### ANGEZEIGTER TEXT
Es gibt unendlich viele wundervolle köstliche Früchte, die Moksha mit sich bringt. Hier möchte ich zwei dieser vielen Früchte herausgreifen, die ich für besonders kennzeichnend halte, und die sich oft auch schon deutlich bemerkbar machen, bevor der Nididhyasana-Prozess komplett abgeschlossen ist: die Freiheit von Angst und die Freiheit von Wünschen. Beide hängen ursächlich zusammen, denn wenn man keine Wünsche mehr hat, hat man auch keine Angst mehr, dass etwas passiert, was den eigenen Wünschen zuwiderlaufen würde. Durch Nididhyasana wird sich die Freiheit von Angst und von Wünschen noch vertiefen und am Ende in kompletter Freiheit von beidem münden.

Freiheit von Angst ist dabei für die meisten ein einleuchtender Bonus, den sie lieber heute als morgen erleben möchten. Ganz anders verhält es sich mit der Freiheit von Wünschen. Die Vorstellung von Wunschlosigkeit ist oft behaftet mit der Vorstellung von Freudlosigkeit und Farblosigkeit. Man meint, das Leben werde dann eintönig, saft- und kraftlos, die eigene Gefühlslage trocken, stumpf und gleichgültig, das eigene Verhalten passiv, schwunglos und ohne Engagement.

Wünsche sorgen doch dafür, das sich etwas bewegt, sie bringen Abwechslung ins Leben! Man glaubt, dass wenn Wünsche verschwinden, die Lebendigkeit an sich verschwindet.

Andererseits möchte jeder nichts lieber als wunschlos glücklich sein. Gleich vorweg: Um diese Art der Wunschlosigkeit geht es.

Warum also halten die meisten an ihren Wünschen fest? Der Grund ist ein Mangel an Vertrauen und daher ein Mangel an Hingabe. Die Vorstellung hinter dem Festhalten ist so:

Wenn ich nichts mehr wünsche, dann werde ich auch nichts mehr dafür tun, dass meine Wünsche in Erfüllung gehen. Und wenn ich nichts mehr tue, dann werden sie auch nicht in Erfüllung gehen.

Tatsächlich handelt es sich also gar nicht um ein Festhalten an den eigenen Wünschen, sondern um ein Festhalten an deren Erfüllung. Genau diese Haltung verändert sich mit Moksha.

Der Mind des Erleuchteten

Der Mind dessen, der die höchste Freiheit erlangt hat, dieser Mind hat weiterhin Wünsche. Wenn man gut vorbereitet ist, dann werden diese Wünsche relativ frei von Egoismus und von Fixierungen sein. Hier lohnt es sich, im Essay 9/2017 noch mal über die Fixierungen zu lesen, die jeglicher Erkenntnisfähigkeit der Buddhi einen Riegel vorschieben können (siehe Buddhi-Fitness-Training) und daher die Erkenntnis meist ohnehin verhindern.

### GEGEBENES MATERIAL

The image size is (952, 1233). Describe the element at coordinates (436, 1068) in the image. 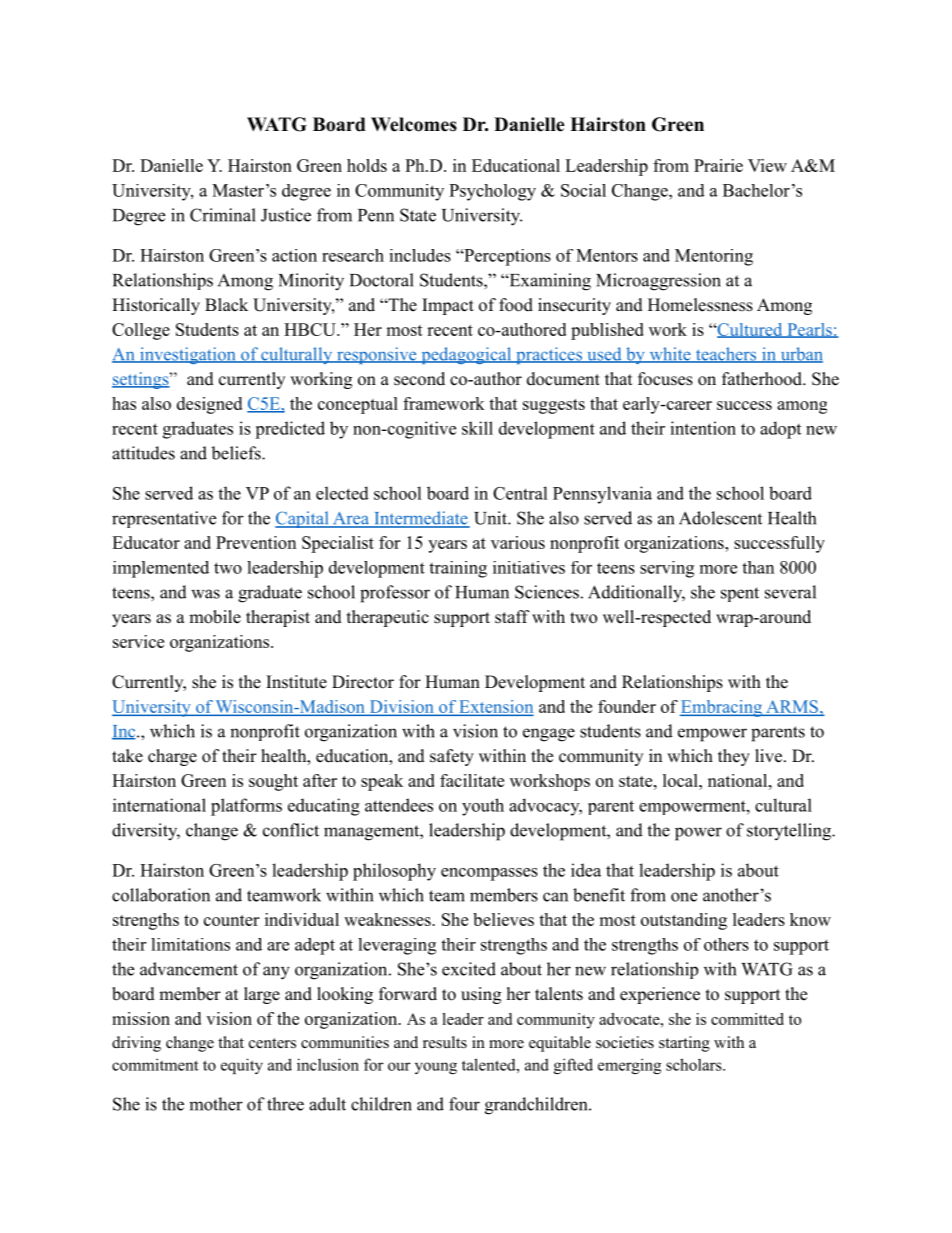

I see `young` at that location.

### AUFGABE
Führe bitte den Text über Moksha und die Freiheit von Wünschen im Anschluss an seinen letzten Satz weiter.

### ANTWORT
Dass der Mind weiterhin Wünsche hat, bewirkt, dass auch der Erleuchtete handelt, denn es ist richtig, dass es die Wünsche sind, die für Bewegung im Leben sorgen. Wünsche sind so lange da, bis das Leben zuende ist, denn sie sind Teil vom individuellen Karma-Paket, das jeder mit ins Leben bringt (siehe Essay 11/2011, Karma). Dieses so genannte Prarabdha-Karma ist im Leben jedes Lebewesens wirksam.

Der Mind des Erleuchteten hat also weiterhin Wünsche. Aber er weiß ohne jeden Zweifel, dass das, was sein Mind produziert, mit ihm selbst nicht das Geringste zu tun hat. Da steigt vielleicht der eine oder andere Wunsch im Mind auf, man nimmt ihn zur Kenntnis, und wenn man es für richtig hält, handelt man nach ihm. Doch was immer dann passiert, es ist in Ordnung, d.h. es ist vollkommen in der Ordnung, von der man sich ungetrennt weiß. Vielleicht macht man noch weitere Versuche, den Wunsch zur Erfüllung zu bringen, aber auch dann ist damit keine Anspannung verbunden, weil keine Fixierung.

Wer weiß, was er wirklich ist, ist zuhause in dem, was absolut wahr ist, in der absoluten Realität. Es gibt aber auch eine relative Realität, und dazu gehört das Körper-Geist-System, das normalerweise nach der höchsten Erkenntnis weiterlebt. Nach der Erkenntnis glaubt man zwar nicht mehr an diese relative Realität, aber sie präsentiert sich einem, und das relative Körper-Geist-Wesen geht mit der relativen Realität um.

Gleichzeitig weiß der Erleuchtete, dass das, was dieses relative Körper-Geist-Wesen erlebt, wie es handelt, was es fühlt und denkt, bestimmt ist vom Prarabdha-Karma. Auf der relativen Ebene hat man alles erreicht, was es zu erreichen gibt; man ist am Ende der spirituellen Suche angekommen. Auf der absoluten Ebene gibt es nichts zu erreichen, weil alles da ist, reinste Fülle, Überfluss und das Ganze ewig. In tiefstem Frieden lässt man sich innerlich in das hineinfallen, was man ist, und schaut sich an, wie der Film des eigenen Prarabdha-Karmas zu Ende geht. Vielleicht ist der Film noch lang oder nur ganz kurz, vielleicht ist es ein Drama oder die Handlung plätschert beschaulich vor sich hin, vielleicht ist es ein Abenteuerfilm oder eine Komödie, vielleicht gar ein Krimi oder Kriegsfilm – alles ist möglich. Doch der, der dem Film zuschaut, ist frei vom Film und weiß um sich als reines Sein-reines Bewusstsein-Grenzenlosigkeit.